COMPOSITION DE LA COUR LORS DU DÉLIBÉRÉ :
Christine CODOL, Présidente de Chambre
Agnès VAREILLES, Conseillère
Yan MAITRAL, Conseiller
GREFFIER :
Madame Isabelle DELOR, Greffière à la Chambre commerciale, lors des débats et du prononcé de la décision
DÉBATS :
A l’audience publique du 23 Juin 2025, où l’affaire a été mise en délibéré au 26 Septembre 2025.
Les parties ont été avisées que l’arrêt sera prononcé par sa mise à disposition au greffe de la cour d’appel.
APPELANT :
M. [Z] [S]
né le [Date naissance 1] 1977 à [Localité 12]
[Adresse 9]
[Localité 4]
Représenté par Me Emmanuelle VAJOU de la SELARL LX NIMES, Postulant, avocat au barreau de NIMES
Représenté par Me Alexandre MAÂT,Plaidant ,avocat au barreau de ROUEN
INTIMÉE :
Société CAISSE DE CREDIT MUTUEL DE [Localité 8] La CAISSE DE CREDIT MUTUEL DE [Localité 8], Caisse Locale de Crédit Mutuel immatriculée au RCS de [Localité 13] sous le n° 327 707 568, prise en la personne de son représentant légal domicilié en cette qualité audit siège.
[Adresse 5]
[Localité 6]
Représentée par Me Stéphane GOUIN de la SCP LOBIER & ASSOCIES, Plaidant/Postulant, avocat au barreau de NIMES
ORDONNANCE DE CLÔTURE rendue le 19 Juin 2025
ARRÊT :
Arrêt contradictoire, prononcé publiquement et signé par Mme Christine CODOL, Présidente de Chambre, le 26 Septembre 2025, par mise à disposition au greffe de la cour
EXPOSÉ
Vu l’appel interjeté le 19 octobre 2023 par Monsieur [Z] [S] à l’encontre du jugement rendu le 1er décembre 2022 par le tribunal de commerce de Nîmes dans l’instance n° RG 2022J325 ;
Vu l’ordonnance d’incident du 4 avril 2024 (n° RG 23/03283) rendue par le conseiller de la mise en état de la 4ème chambre commerciale de la cour d’appel de Nîmes prononçant la nullité de la signification du jugement rendu par le tribunal de commerce de Nîmes le 1er décembre 2022, et déclarant recevable l’appel interjeté le 19 octobre 2023 ;
Vu les dernières conclusions remises par la voie électronique le 18 janvier 2024 par Monsieur [Z] [S], appelant, et le bordereau de pièces qui y est annexé ;
Vu les dernières conclusions remises par la voie électronique le 10 avril 2024 par la société Caisse de crédit mutuel de [Localité 8], intimée, et le bordereau de pièces qui y est annexé ;
Vu l’ordonnance du 8 avril 2025 de clôture de la procédure à effet différé au 12 juin 2025.
***
La société Caisse de crédit agricole de [Localité 8], ci-après société Caisse de crédit mutuel de [Localité 8], a été en relation avec la société DT Design d’intérieur en vertu d’un :
prêt consenti le 3 août 2018 pour 55.000 euros remboursable en 60 mensualités avec intérêts conventionnels de 1,60% ;
compte courant ouvert dans ses livres le 5 septembre 2018.

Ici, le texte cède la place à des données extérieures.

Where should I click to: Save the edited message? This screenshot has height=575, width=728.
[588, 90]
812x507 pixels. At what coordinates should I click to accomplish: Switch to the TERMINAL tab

Le dirigeant de droit, Monsieur [Z] [S], s’est porté caution solidaire le 3 août 2018 :
dans le corps du contrat de prêt du même jour, en garantie de celui-ci, dans la limite de 66.000 euros ;
en garantie de l’intégralité des sommes dues par la société DT Design d’intérieur, dans la limite de 30 000 euros.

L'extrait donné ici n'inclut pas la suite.